From adagio to allegretto: The changing tempo of theta frequencies in epilepsy and its relation to interneuron function.

机构信息

Department of Biomedical Engineering, University of California Davis, Davis, CA 95616, United States of America.

Department of Neurological Surgery, University of California Davis, Sacramento, CA 95817, United States of America; Center for Neuroscience, University of California Davis, Davis, CA 95618, United States of America.

出版信息

Neurobiol Dis. 2019 Sep;129:169-181. doi: 10.1016/j.nbd.2019.02.009. Epub 2019 Feb 21.

DOI:10.1016/j.nbd.2019.02.009
PMID:30798003
Abstract

Despite decades of research, our understanding of epilepsy, including how seizures are generated and propagate, is incomplete. However, there is growing recognition that epilepsy is more than just the occurrence of seizures, with patients often experiencing comorbid deficits in cognition that are poorly understood. In addition, the available therapies for treatment of epilepsy, from pharmaceutical treatment to surgical resection and seizure prevention devices, often exacerbate deficits in cognitive function. In this review, we discuss the hypothesis that seizure generation and cognitive deficits have a similar pathological source characterized by, but not limited to, deficits in theta oscillations and their influence on interneurons.
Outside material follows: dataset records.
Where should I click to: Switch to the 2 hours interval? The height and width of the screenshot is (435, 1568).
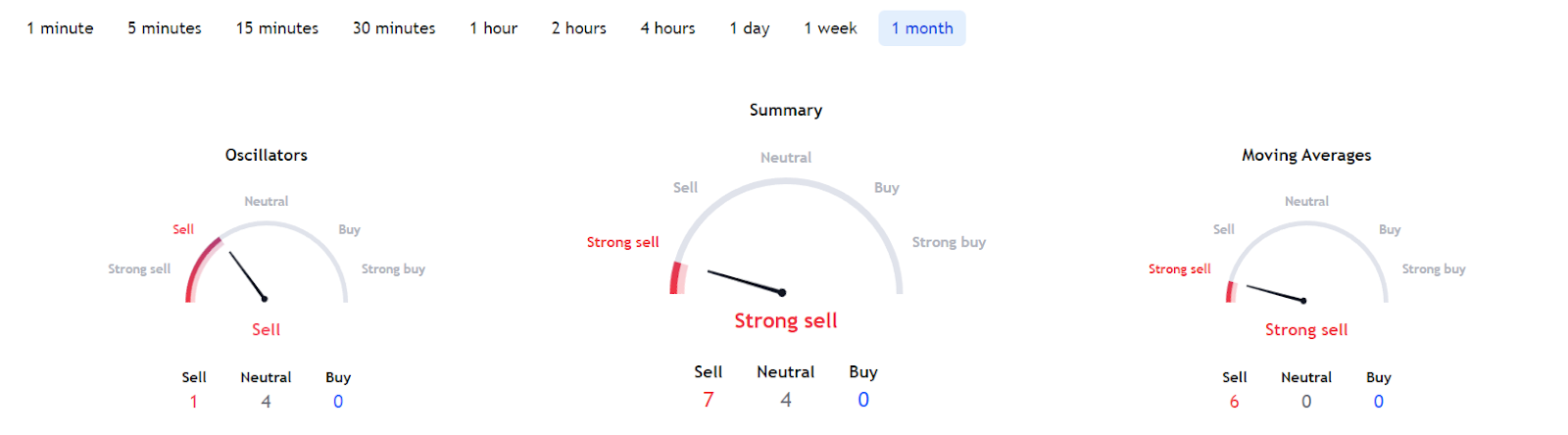(579, 28)
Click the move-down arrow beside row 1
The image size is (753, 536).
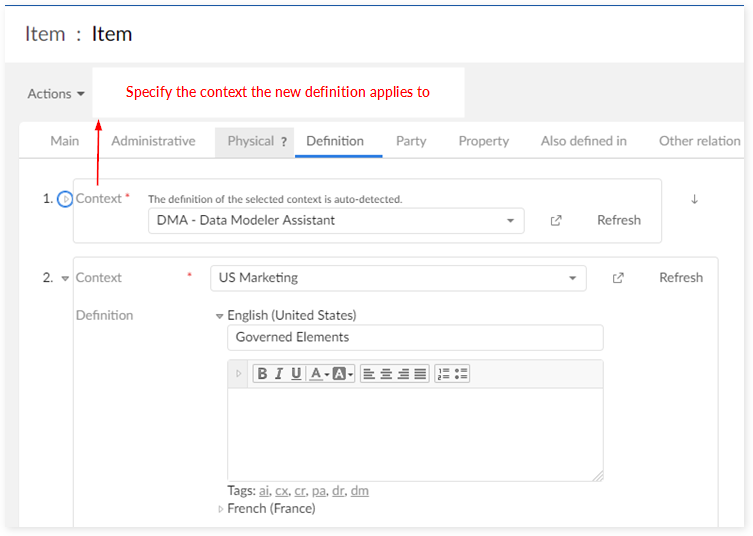click(x=694, y=199)
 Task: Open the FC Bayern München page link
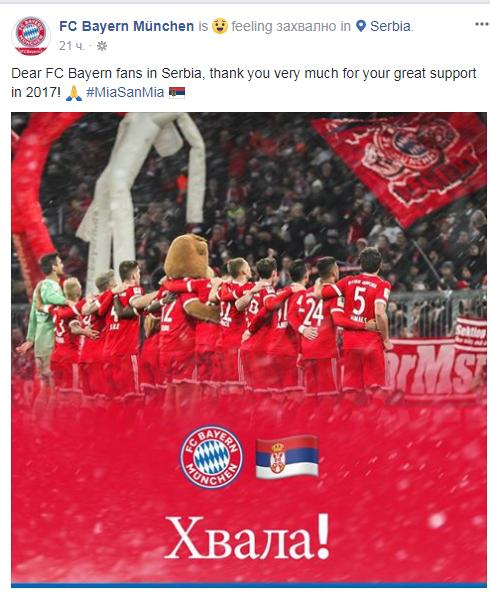click(x=127, y=26)
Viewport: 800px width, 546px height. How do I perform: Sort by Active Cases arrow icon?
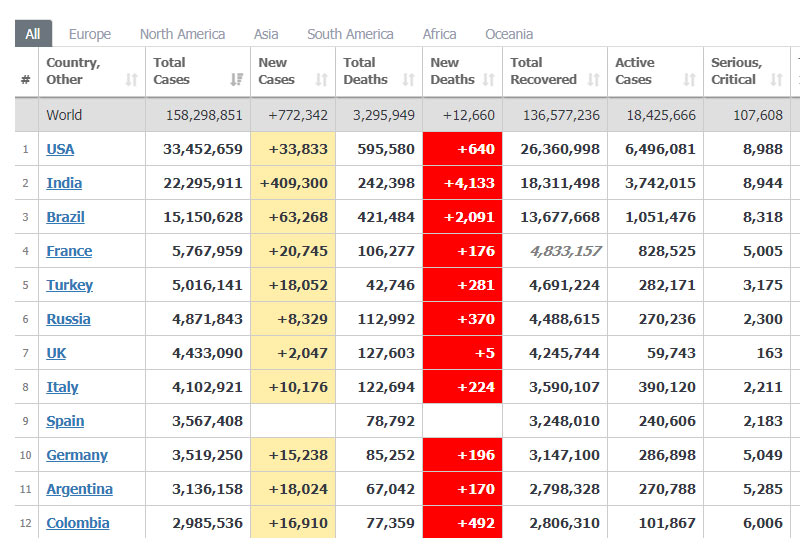pyautogui.click(x=689, y=80)
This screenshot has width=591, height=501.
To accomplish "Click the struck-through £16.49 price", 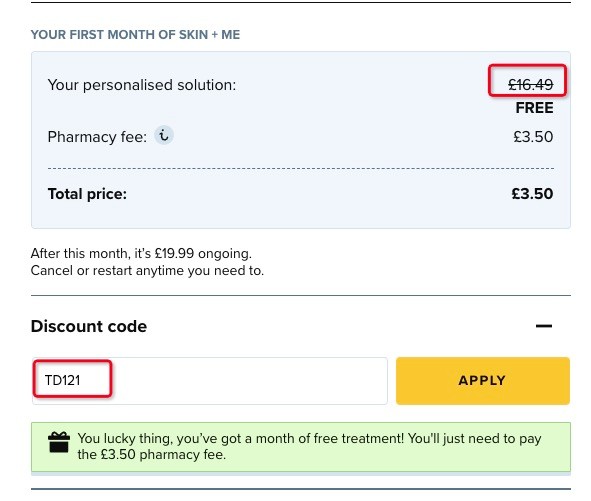I will coord(530,84).
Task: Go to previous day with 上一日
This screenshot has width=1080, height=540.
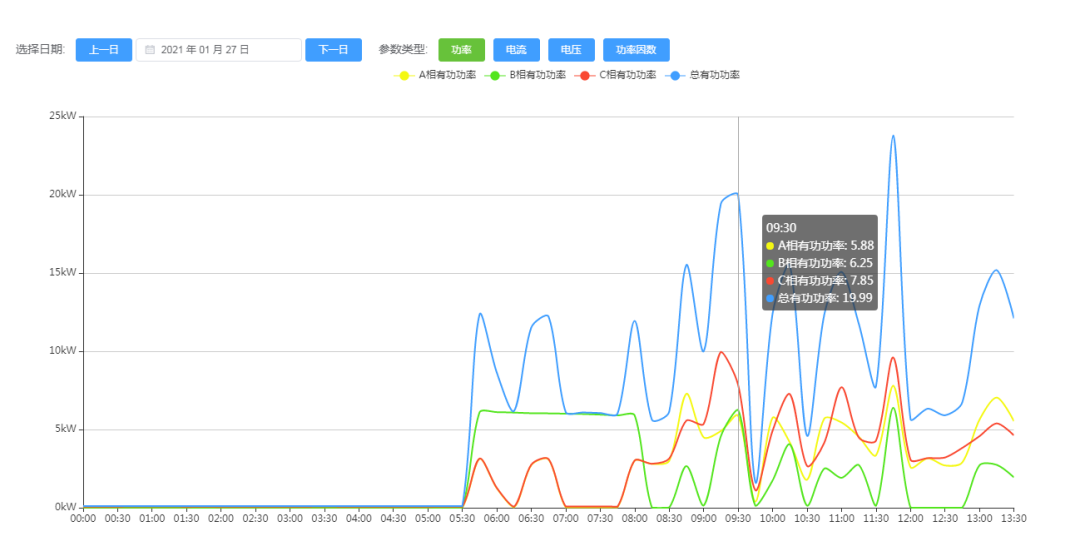Action: tap(104, 50)
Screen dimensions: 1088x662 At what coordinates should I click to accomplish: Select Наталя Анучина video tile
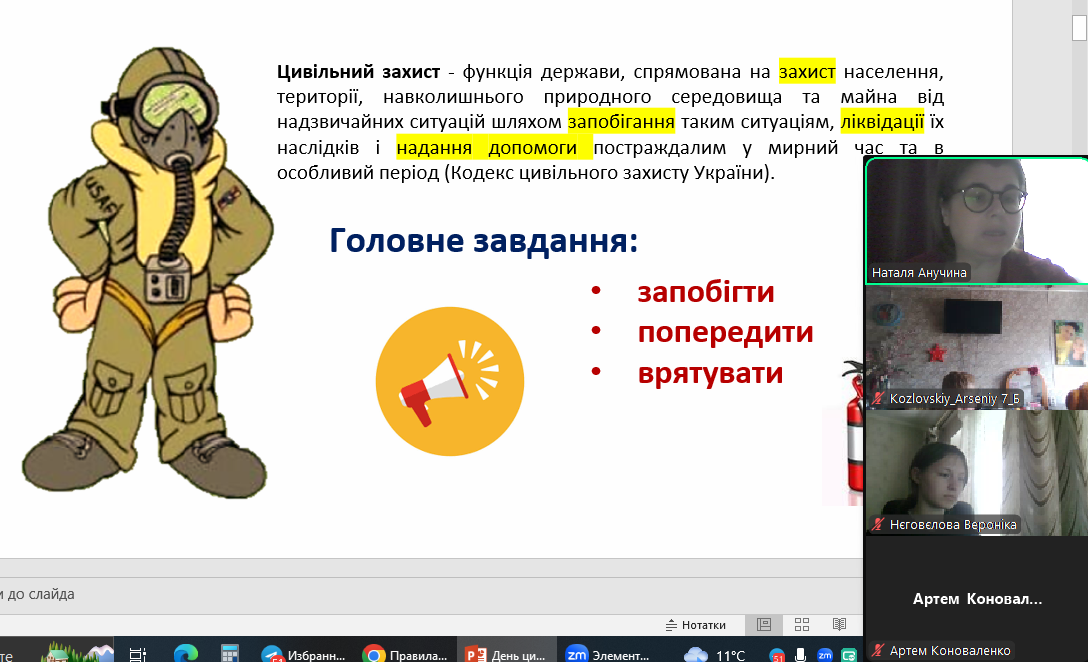975,220
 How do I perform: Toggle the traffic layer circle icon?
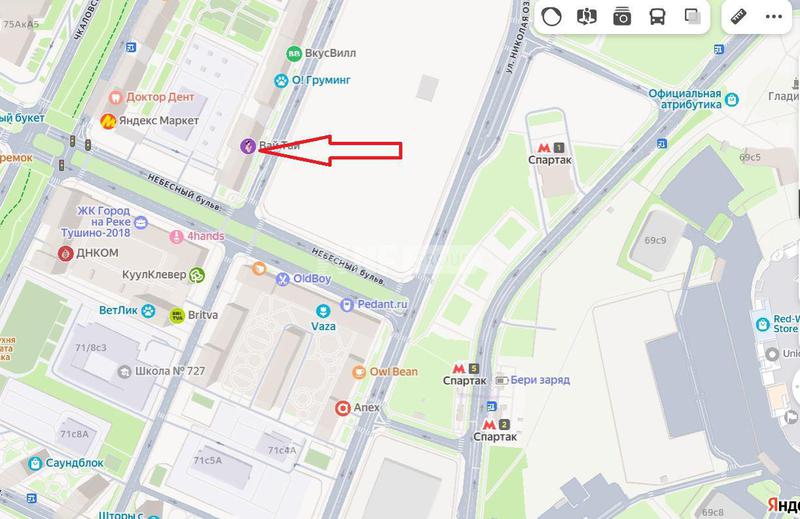coord(552,17)
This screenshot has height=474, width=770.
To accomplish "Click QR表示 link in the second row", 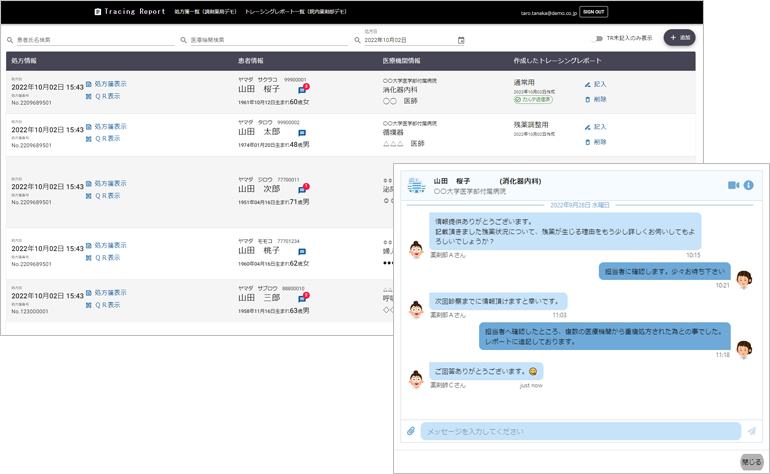I will [107, 139].
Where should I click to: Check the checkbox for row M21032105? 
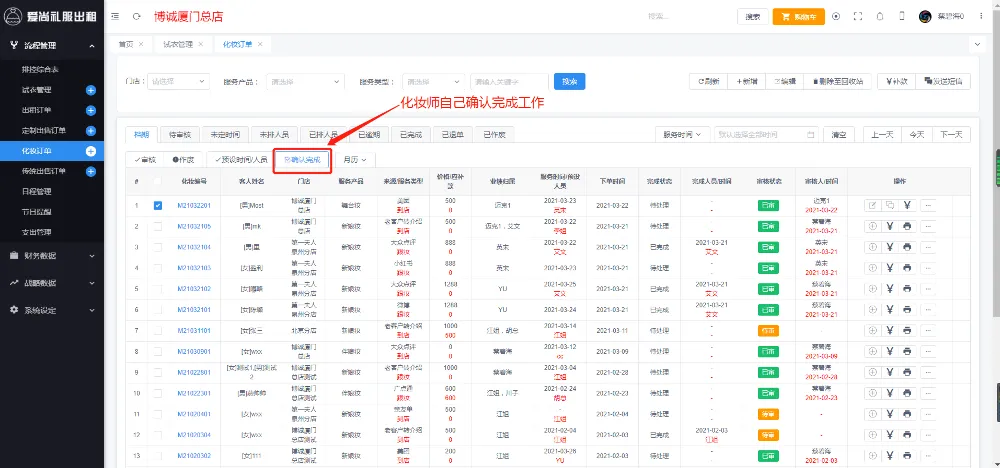[158, 226]
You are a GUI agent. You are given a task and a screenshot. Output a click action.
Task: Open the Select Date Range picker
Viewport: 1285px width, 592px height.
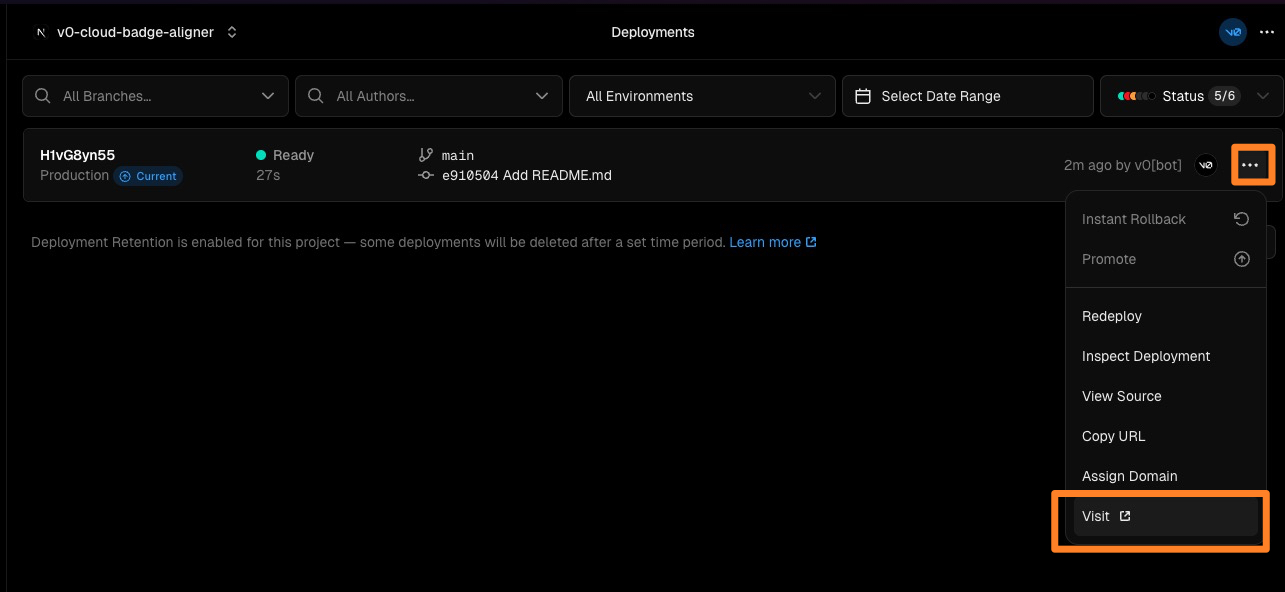pos(967,96)
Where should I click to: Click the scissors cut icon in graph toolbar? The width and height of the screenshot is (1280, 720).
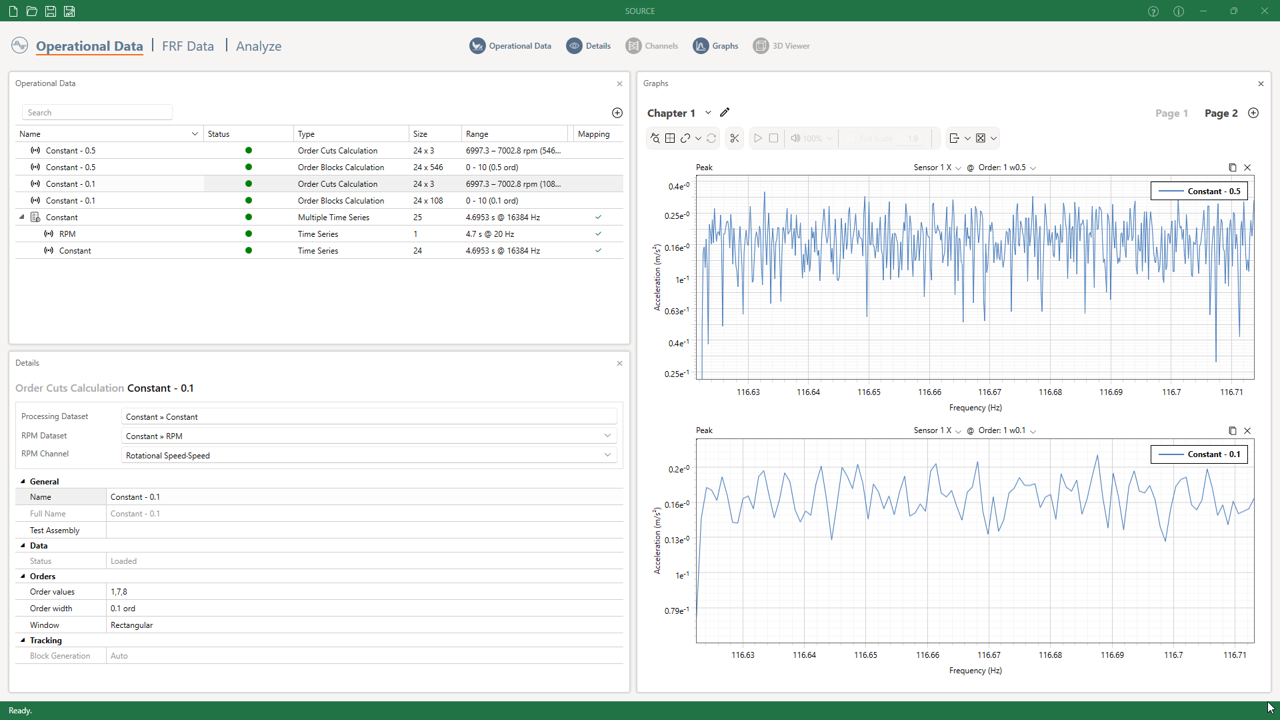click(x=734, y=138)
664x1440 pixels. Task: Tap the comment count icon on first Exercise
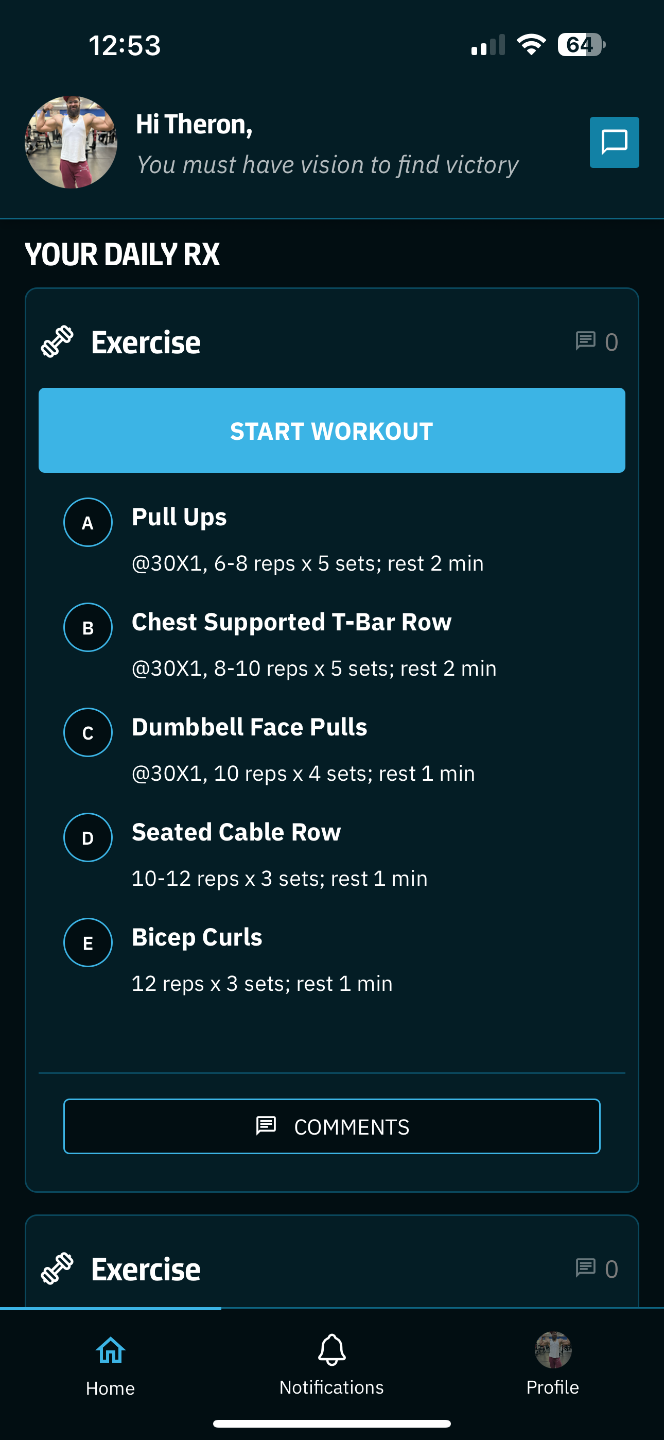tap(586, 341)

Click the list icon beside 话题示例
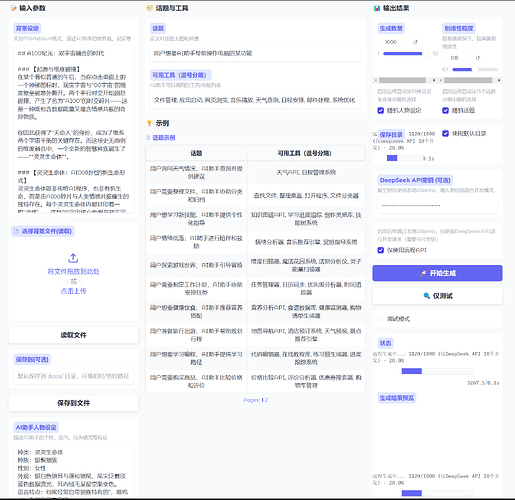tap(148, 138)
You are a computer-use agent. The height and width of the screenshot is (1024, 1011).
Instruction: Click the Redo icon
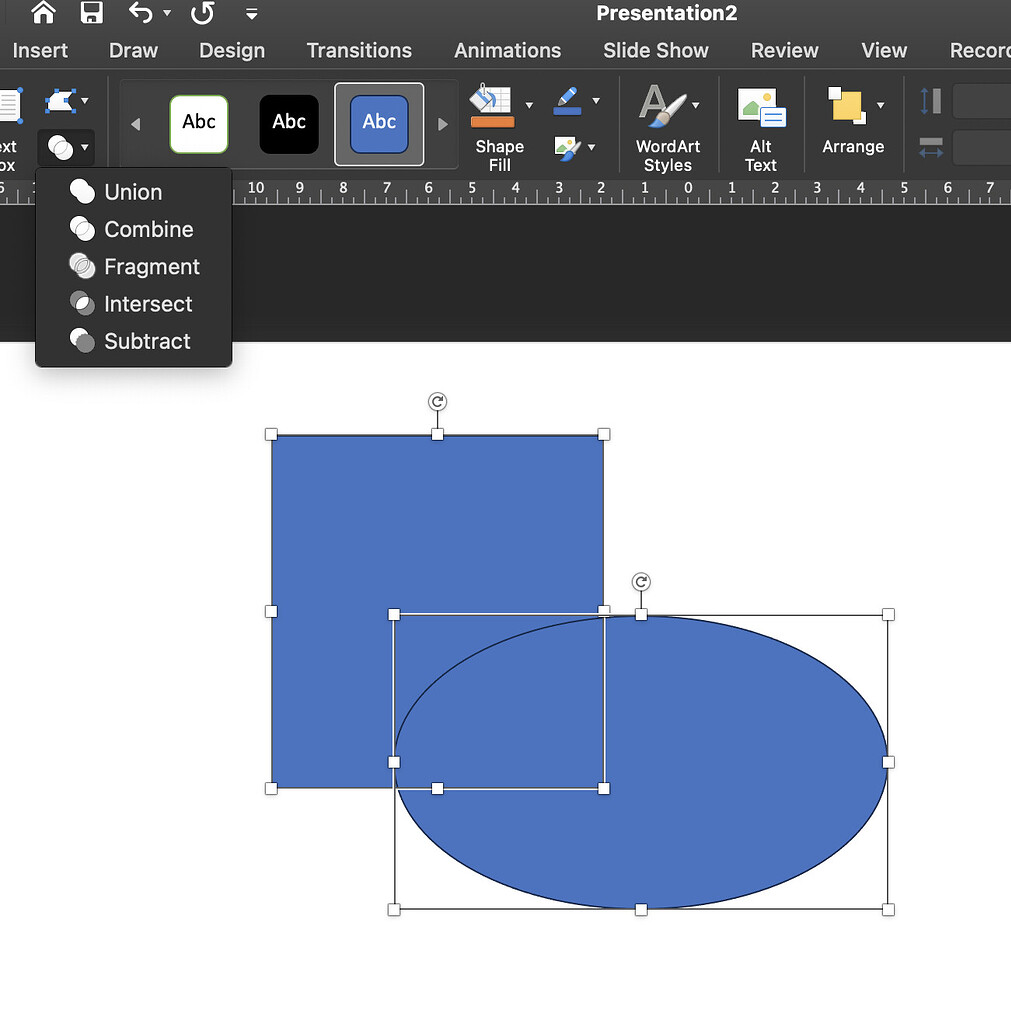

We present a new framework that describes oscillatory states in epilepsy as alternating between hyper- and hypo-synchrony rather than solely the spontaneous transition to hyper-excitability characterized by the seizures. This framework suggests that as neural oscillations, specifically in the theta range, vary their tempo from a slowed almost adagio tempo during interictal periods to faster, more rhythmic allegretto tempo preictally, they impact the function of interneurons, modulating their ability to control seizures and their role in cognitive processing. This slow wave oscillatory framework may help explain why current therapies that work to reduce hyper-excitability do not completely eliminate seizures and often lead to exacerbated cognitive deficits.

摘要

尽管已经进行了几十年的研究,但我们对癫痫的理解,包括癫痫发作的产生和传播方式,仍不完整。然而,人们越来越认识到,癫痫不仅仅是发作的发生,患者经常经历认知功能的合并缺陷,而这些缺陷还没有得到很好的理解。此外,癫痫的治疗方法,从药物治疗到手术切除和预防癫痫发作的设备,往往会加重认知功能的缺陷。在这篇综述中,我们讨论了这样一个假设,即癫痫发作的产生和认知缺陷具有相似的病理来源,其特征不仅限于θ 振荡的缺陷及其对中间神经元的影响。我们提出了一个新的框架,将癫痫中的振荡状态描述为在超同步和低同步之间交替,而不仅仅是由癫痫发作所表现出的自发向高兴奋性的转变。这个框架表明,神经振荡,特别是在θ 范围内,其节奏从发作间期的缓慢几乎是行板节奏变化到发作前更快、更有节奏的小快板节奏,它们会影响中间神经元的功能,调节它们控制癫痫发作的能力及其在认知处理中的作用。这个慢波振荡框架可以帮助解释为什么目前那些旨在降低过度兴奋的治疗方法不能完全消除癫痫发作,并且经常导致认知缺陷的恶化。